GoSun builds fuel-free ovens that use a combination of parabolic reflectors and a cylindrical cooking chamber to cook food using only direct sunlight. The company makes a range of solar ovens from an ultra-portable version that weighs only two pounds ($139), to a higher-end solar + electric cooker ($399).

But all of those versions have actual designs with the components already built. With GoSun’s new DIY kit, which costs $119 or $149 depending on the size you buy, all you get is the chamber, a roll of reflector material and some cooking tins. Not only do you have to assemble it, but you have to come up with an oven design to base that assembly on.

That seems pricey, especially given the time it will take to design and build your own oven, but the cooking chambers are specific evacuated tube ovens, and not just something you’d grab at the Home Depot.

The idea of a DIY solar oven is in keeping with the ethos of a company that crowdfunds new products. But I reached out to GoSun Founder and CEO Patrick Sherwin to see if this was part of any larger initiative for the company. He emailed saying that this was “more of an experiment” and “our customers are frugal and DIY oriented. we are trying to serve more solutions to get more people tinkering with vacuum tube ovens.”

We’ve written before about how selling DIY kits could be a smart path for smaller startups. Companies can spend fewer resources on assembly, shipping parts is cheaper than shipping fully finished products, and customers are increasingly sophisticated about making things.

There are downsides however, as I’ve learned first hand. Companies need to make assembly instructions super clear, a lack of QA can lead to faulty parts being shipped, and any accompanying software in particular must be as bug-free as possible.

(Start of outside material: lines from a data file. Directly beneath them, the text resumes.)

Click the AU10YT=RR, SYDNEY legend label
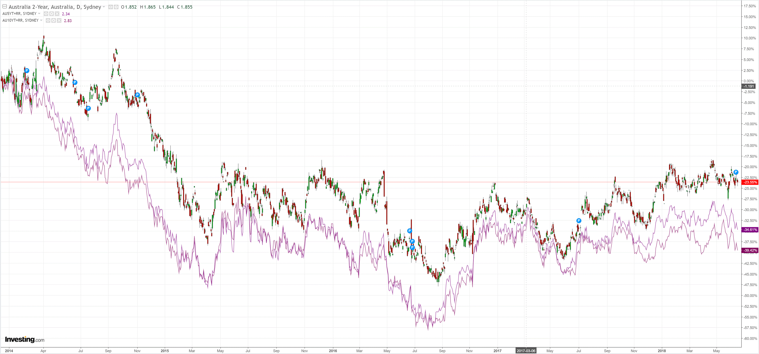point(20,20)
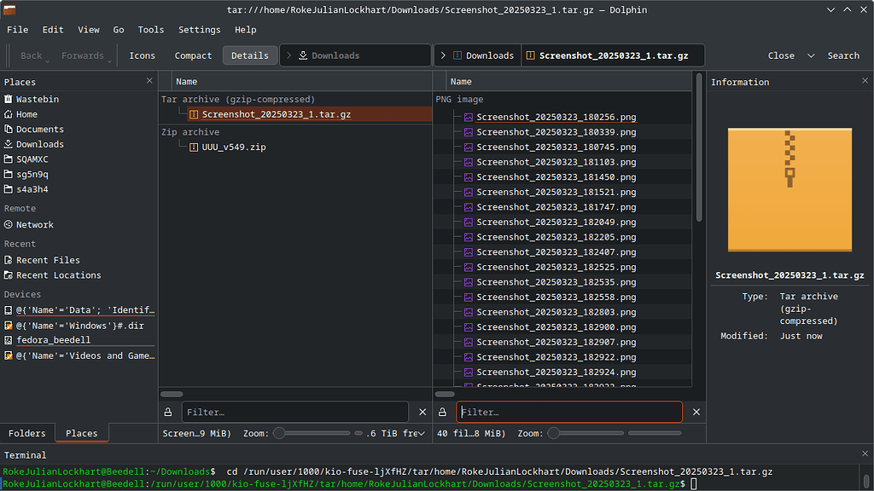The height and width of the screenshot is (491, 874).
Task: Switch to the Folders tab
Action: [x=27, y=433]
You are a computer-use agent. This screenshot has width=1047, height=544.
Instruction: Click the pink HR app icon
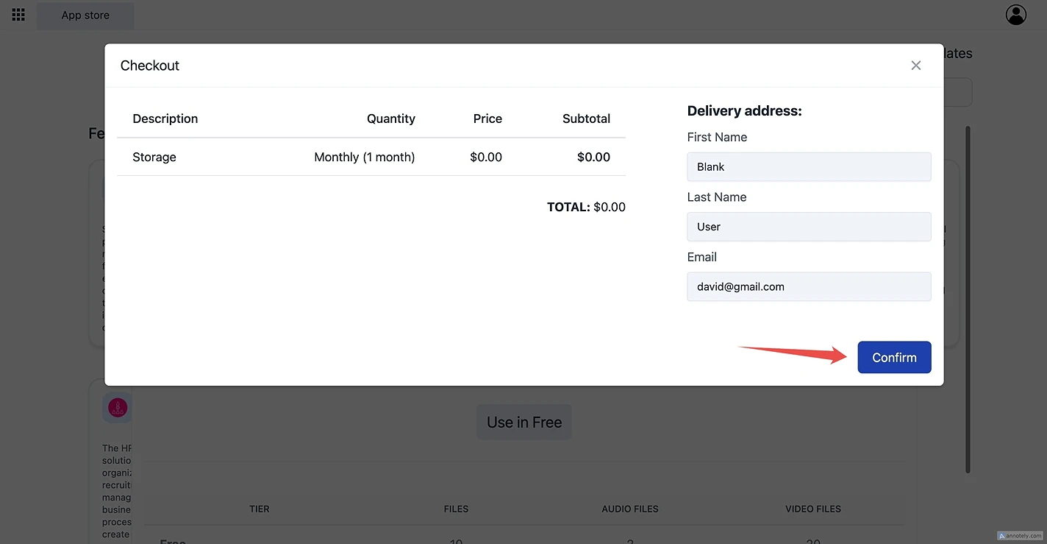click(x=118, y=407)
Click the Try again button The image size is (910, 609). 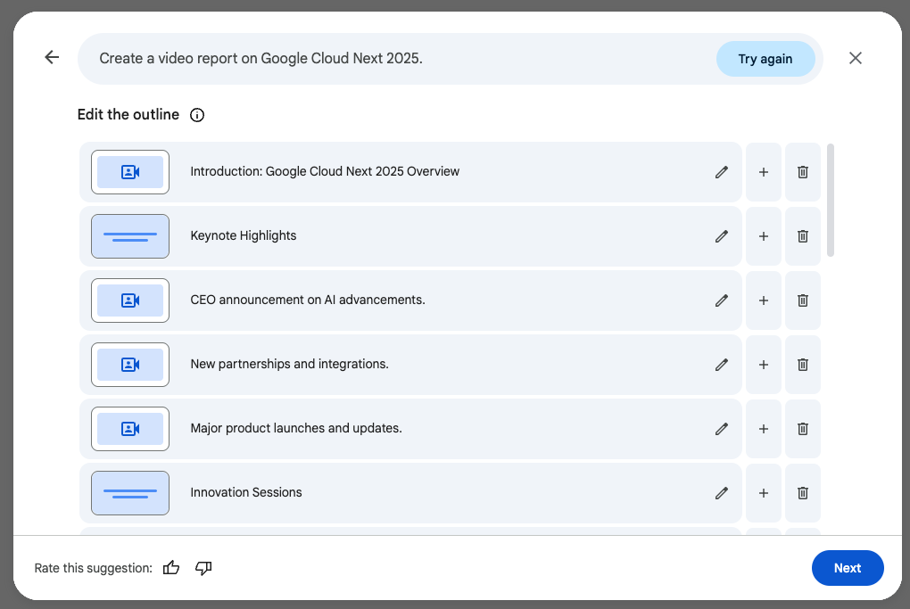tap(765, 59)
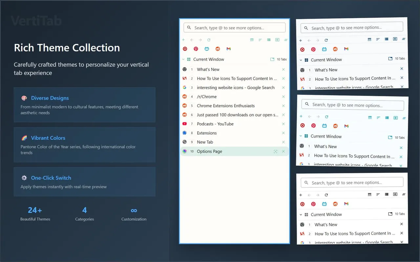Click the focus icon on the Options Page tab
Image resolution: width=420 pixels, height=262 pixels.
(x=276, y=151)
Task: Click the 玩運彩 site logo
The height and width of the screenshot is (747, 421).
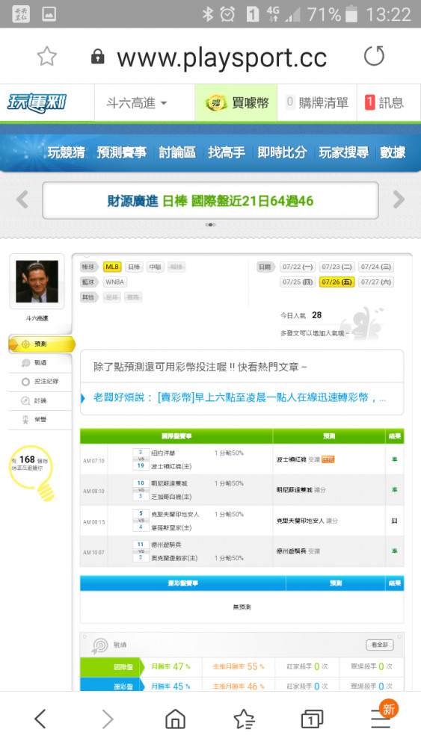Action: pyautogui.click(x=37, y=103)
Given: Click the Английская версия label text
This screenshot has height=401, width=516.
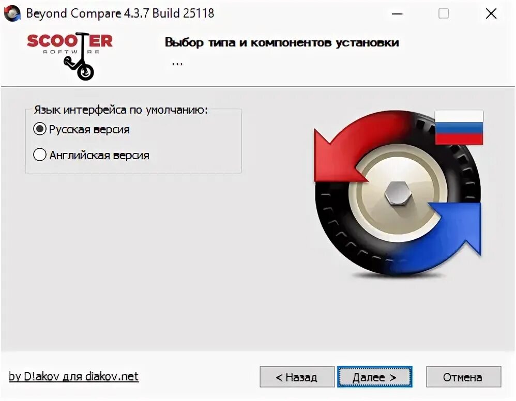Looking at the screenshot, I should pyautogui.click(x=99, y=155).
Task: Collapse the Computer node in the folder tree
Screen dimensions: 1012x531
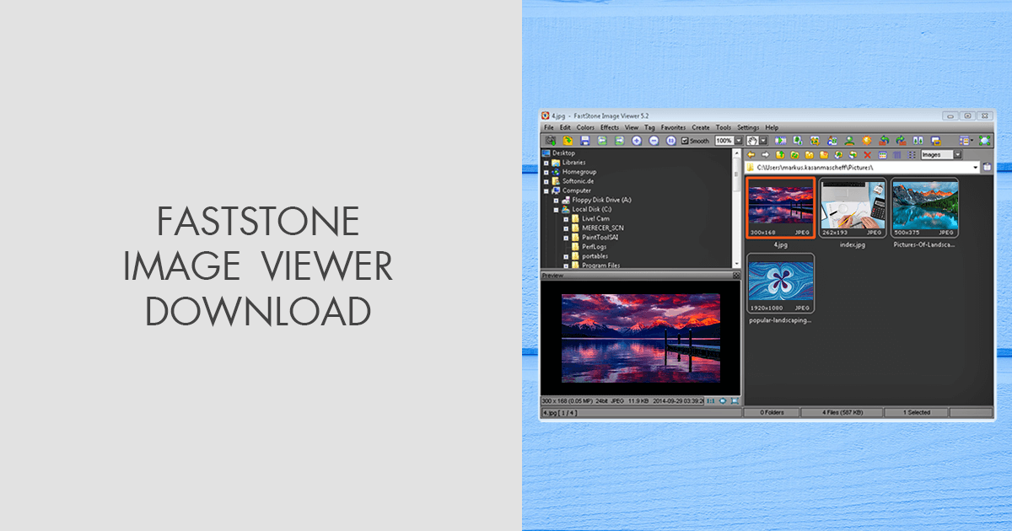Action: pos(548,191)
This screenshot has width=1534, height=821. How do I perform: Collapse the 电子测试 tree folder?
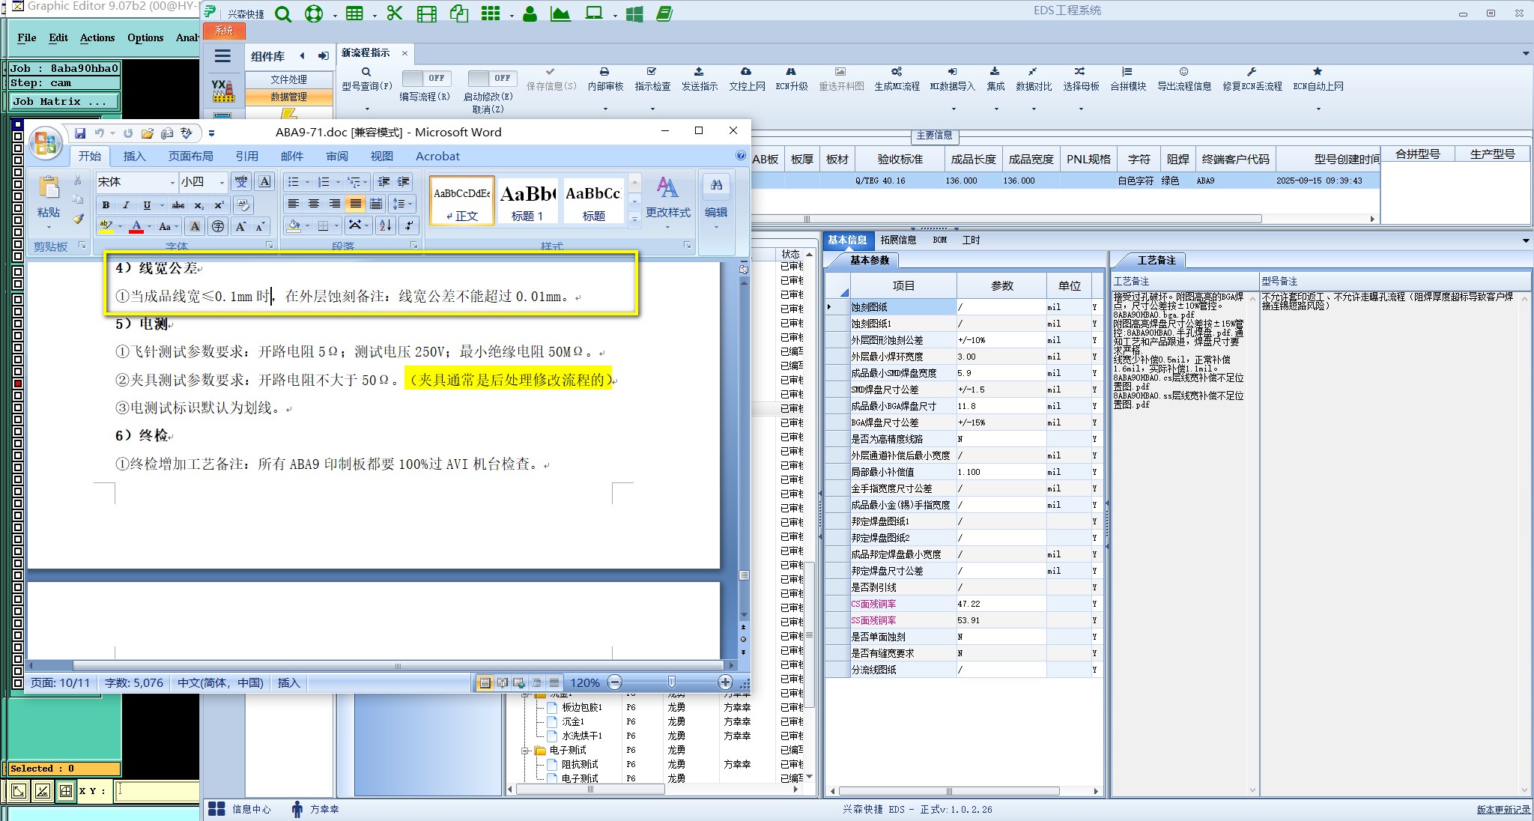click(526, 750)
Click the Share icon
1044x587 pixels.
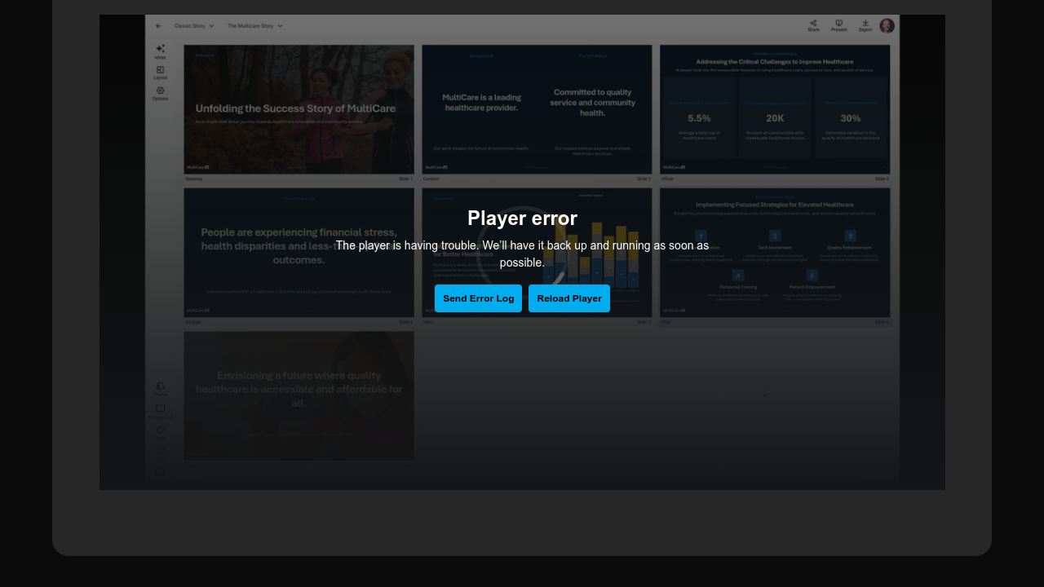pyautogui.click(x=813, y=25)

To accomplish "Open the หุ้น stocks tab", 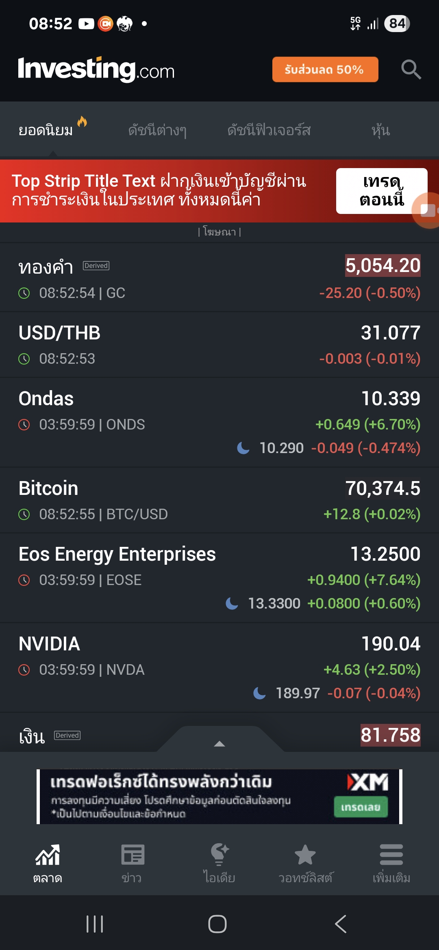I will [x=380, y=130].
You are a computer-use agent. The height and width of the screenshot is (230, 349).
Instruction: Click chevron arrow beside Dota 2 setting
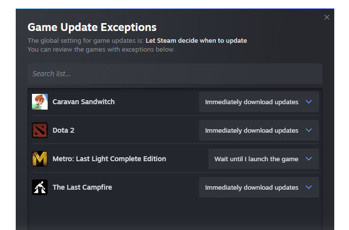(309, 130)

GoSun, however, is foregoing most of these issues by turning the entire process over to the customer. There are no instructions to follow and no software to install. Customers for the DIY kit will probably self-select, meaning that they’ll be fine with the lack of guidance, and will probably look forward to building their own oven and sharing designs with the GoSun community.

Of course, if GoSun’s DIY kit is too much work, people can always turn a Pringles can into a solar cooker.